The independent Data Monitoring Committee recommended stopping the global phase 3 OPTIMA clinical trial evaluating the combination of ThermoDox with radiofrequency ablation in hepatocellular carcinoma or primary liver cancer.
The independent Data Monitoring Committee (DMC) has recommended Celsion Corporation consider stopping the global phase 3 OPTIMA clinical trial (NCT02112656), which is evaluating the combination of ThermoDox with radiofrequency ablation for the treatment of patients with hepatocellular carcinoma (HCC) or primary liver cancer.1
The recommendation was based on findings from the second pre-planned interim safety and efficacy analysis, which was conducted on July 9, 2020, by the DMC. In this analysis, the pre-specified boundary for stopping the trial for futility was 0.900, and the actual value was 0.903. The 2-sided P value of 0.524 led to uncertainty over the benefit of the regimen; the decision to stop the trial will ultimately be decided by the company.
“We are surprised and disappointed that the OPTIMA Study results were not found to be more robust at this analysis,” said Michael H. Tardugno, chairman, president and CEO, Celsion, in a statement. “Nonetheless, we intend to follow the advice of the DMC and will consider our options either to stop the study or continue to follow patients after a thorough review of the data, and an evaluation of our probability of success. Timing for this decision is made less urgent by the fact that the OPTIMA Study has been fully enrolled since August 2018 and that the vast majority of the trial expenses have already been incurred.”
The study is a global, randomized, double-blind, placebo-controlled trial and is assessing the efficacy of ThermoDox, a lyso-thermosensitive liposomal doxorubicin, in combination with radiofrequency ablation for a minimum of 45 minutes for a lesion of 3 to 7 cm in size, which has become the standard for this combination, compared with radiofrequency ablation on its own.
The trial enrolled 554 patients across 65 clinical sites in North America, Europe, China, and Asia Pacific. The primary end point is overall survival, and key secondary end points include progression-free survival, time to disease progression, and safety.

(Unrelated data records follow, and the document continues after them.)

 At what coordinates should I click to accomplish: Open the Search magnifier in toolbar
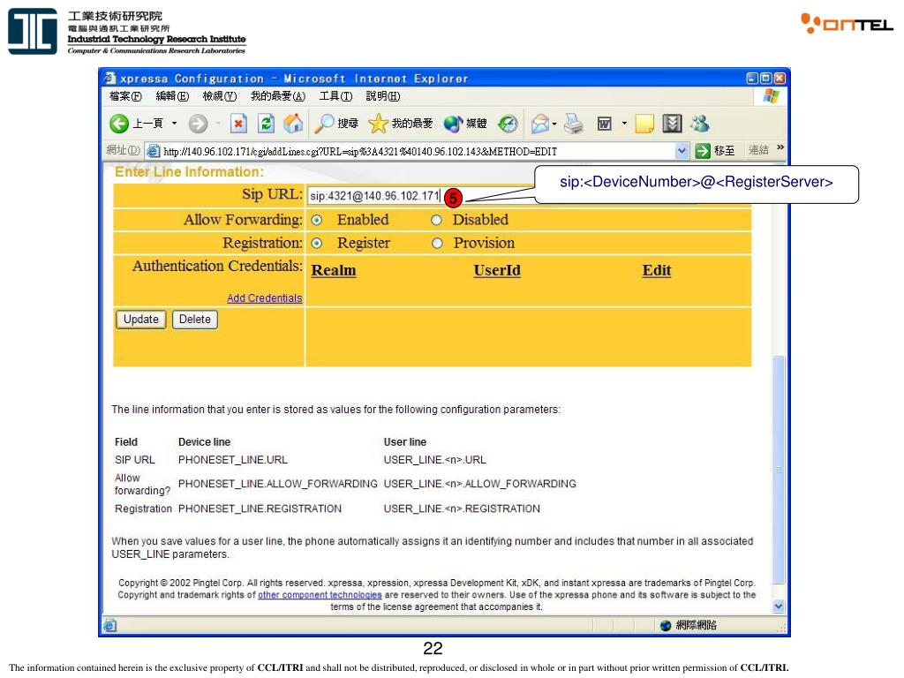[x=326, y=124]
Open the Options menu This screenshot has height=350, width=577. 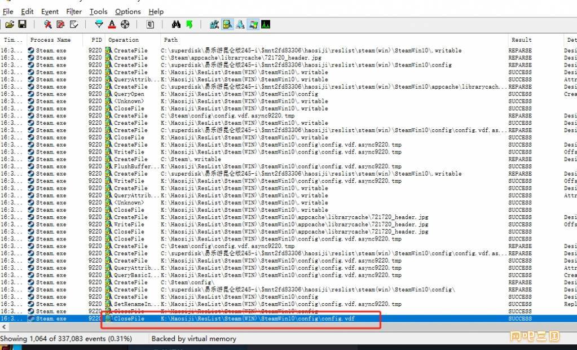coord(127,11)
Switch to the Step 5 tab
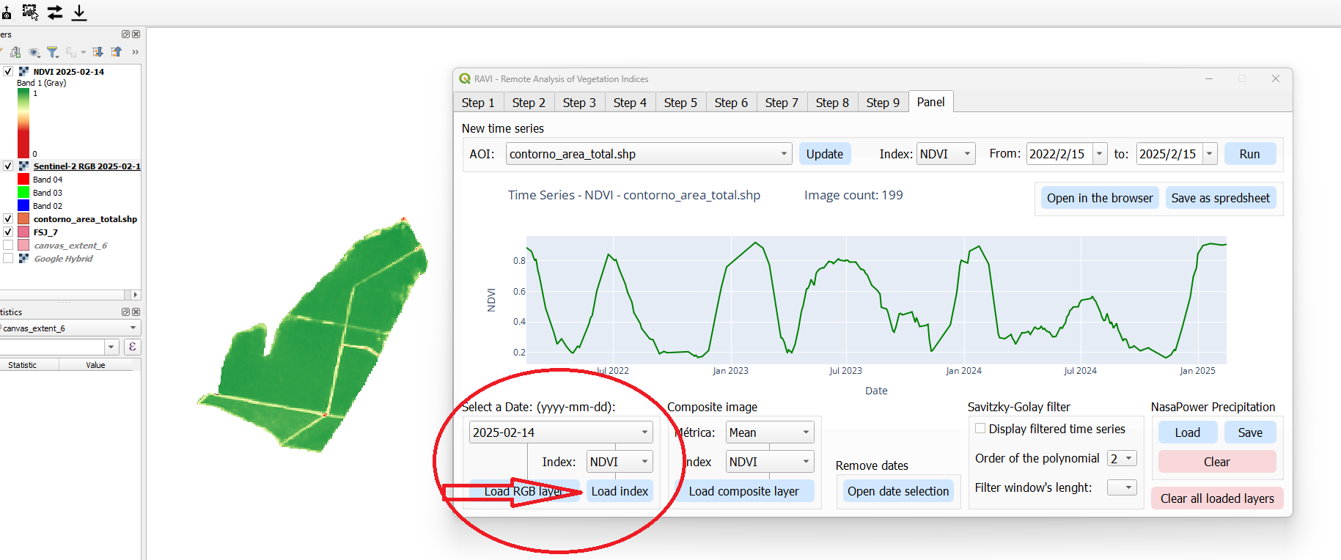 680,103
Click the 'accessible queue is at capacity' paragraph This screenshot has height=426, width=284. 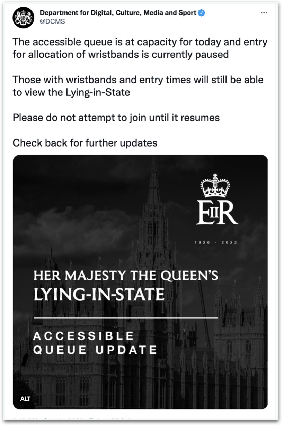tap(140, 48)
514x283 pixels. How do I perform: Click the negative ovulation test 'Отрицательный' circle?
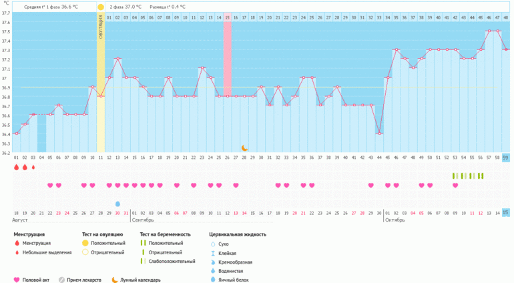(84, 253)
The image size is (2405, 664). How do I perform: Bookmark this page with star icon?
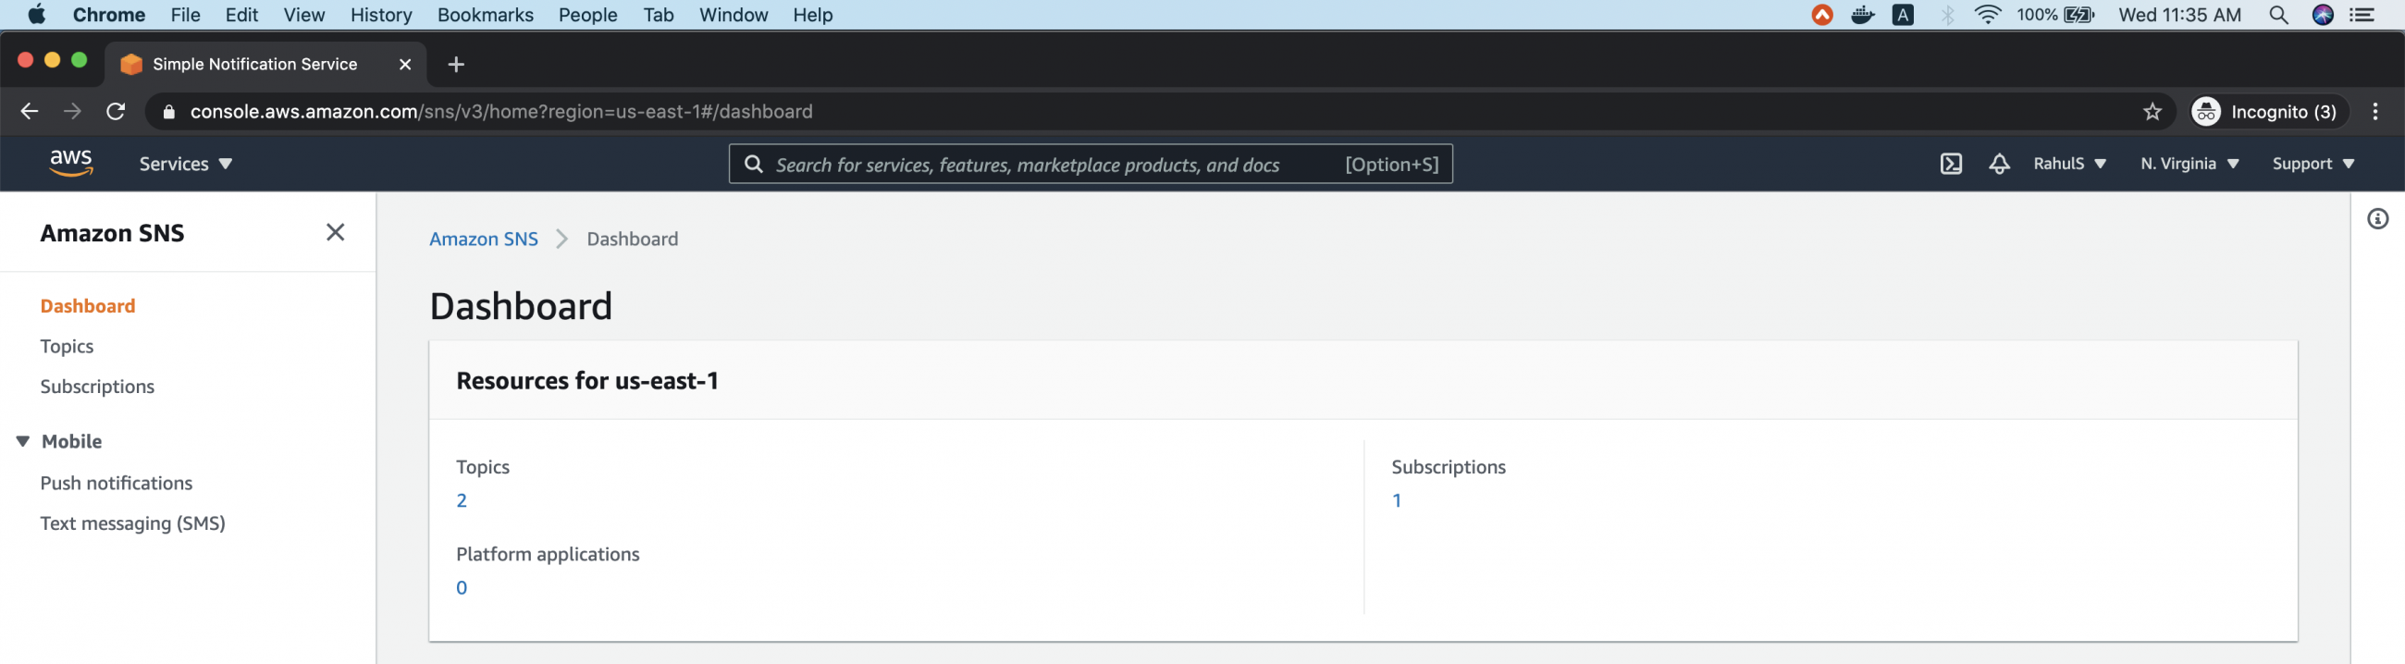2152,112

Two interim efficacy analyses were planned by the DMC, and the first was announced in November 2019 after the prescribed minimum of 128 patient events was reached. The second interim analysis was conducted this month after the prescribed minimum of 158 patient events was reached. No concerning safety signals were observed during this interim analysis.
The DMC recommended unanimously that the OPTIMA trial continue based on the findings of the first interim analysis, according to a press release in November 2019. In this analysis, the patient demographics and risk factors appeared consistent with what the company observed previously in the HEAT Study subgroup and all data quality metrics met expectations for the OPTIMA trial.2
The HEAT study was an international, randomized phase 3 study of ThermoDox plus radiofrequency ablation in patients with intermediate, unresectable HCC. The study did not meet its primary end point of 33% improvement in progression-free survival, a subgroup of 285 patients who received radiofrequency ablation for more than 45 minutes and were followed for at least 3 years demonstrated a 2-year survival benefit.

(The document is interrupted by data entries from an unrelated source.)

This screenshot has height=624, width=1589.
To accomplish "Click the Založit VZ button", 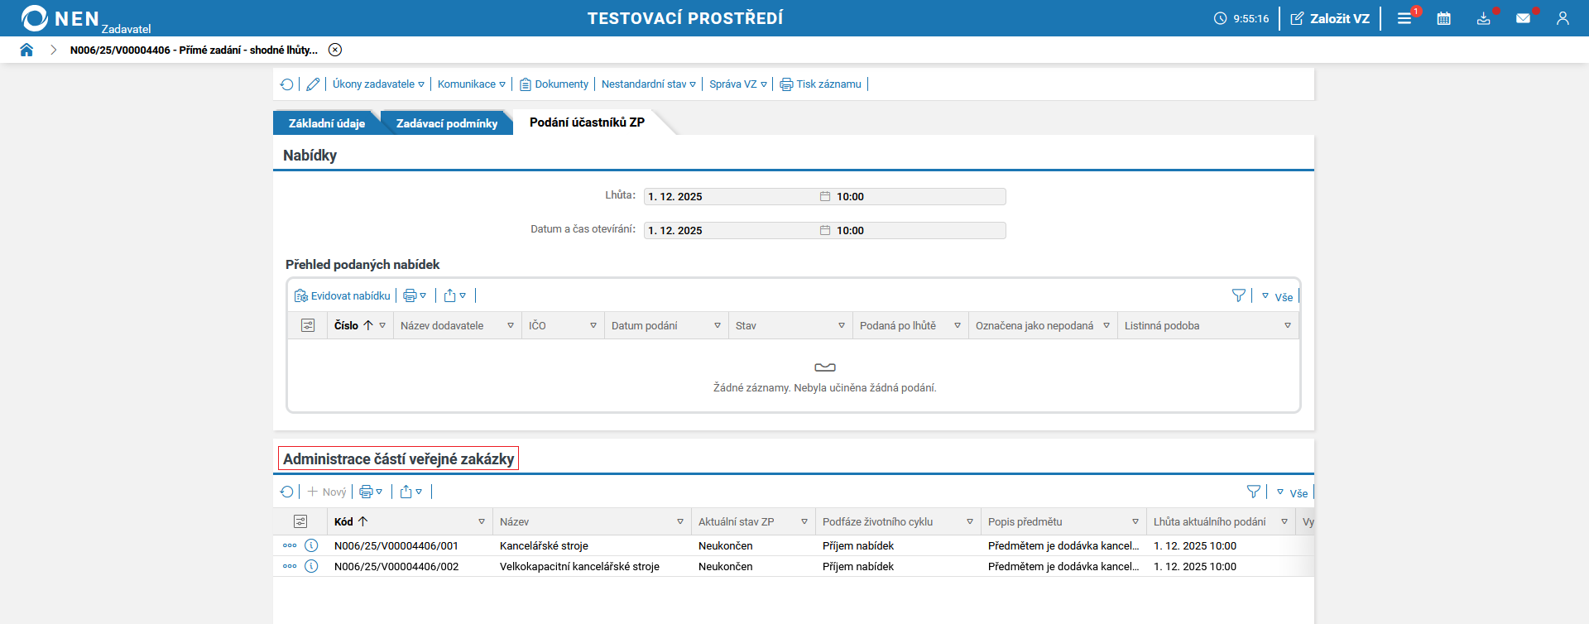I will [x=1330, y=18].
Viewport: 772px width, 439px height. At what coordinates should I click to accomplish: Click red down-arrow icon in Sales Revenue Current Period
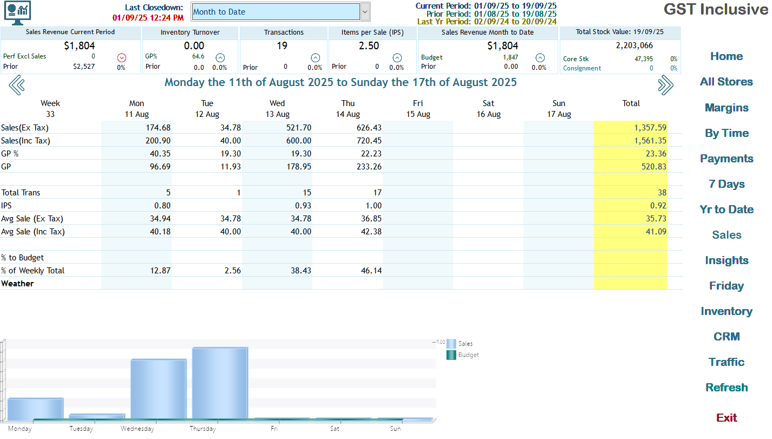tap(121, 57)
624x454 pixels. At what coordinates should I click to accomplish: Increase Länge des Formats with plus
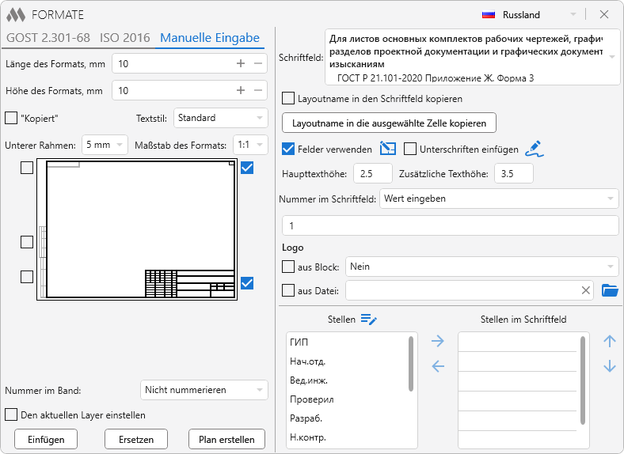tap(241, 63)
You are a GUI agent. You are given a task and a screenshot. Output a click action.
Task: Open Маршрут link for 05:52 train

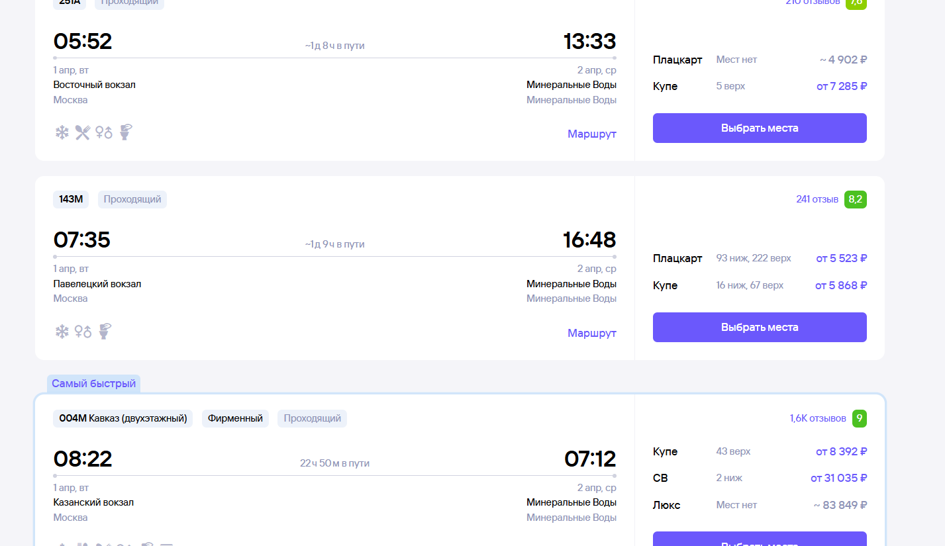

The median progression-free survival as of August 2019 was 17.3 months in the OPTIMA study, which compared favorably with the 16.8-month median in the HEAT Study subgroup. Overall survival also appeared consistent with that observed in the HEAT Study subgroup.
The hazard ratio for success at 158 events in the first analysis of OPTIMA was 0.70, and the hazard ratio was 0.65 for the patients in the HEAT Study subgroup.
To be included in the study, patients had to have been diagnosed with a single HCC lesion of ≥3.0 cm but ≤7.0 cm in diameter. They also had to be an appropriate candidate for radiofrequency ablation as a medically indicated treatment based on the position and accessibility of the target lesion and if they were not a candidate for surgical resection. Patients could be enrolled if they had Child-Pugh Class A without current encephalopathy or ascites, left ventricular ejection fraction of ≥50%, and an ECOG performance status of 0.
Patients with a scheduled liver transplant, expected ablation volume of >30%, or more than 1 lesion at baseline were ineligible to enroll in the study. They also could not have previously received treatment for HCC outside the study protocol or have serious medical illnesses, such as congestive heart failure, myocardial infarction or cerebral vascular accident within the last 6 months, or life-threatening cardiac arrhythmias.
Celsion plans to hold a conference call on July 15, 2020, to discuss the current observations from the OPTIMA trial and the DMC’s recommendations to stop the clinical trial.1
“This, of course, is inconclusive and difficult news for the medical community, [patients with] HCC, and our shareholders, and confirms the complexity and challenge of treating primary liver cancer,” Tardugno concluded.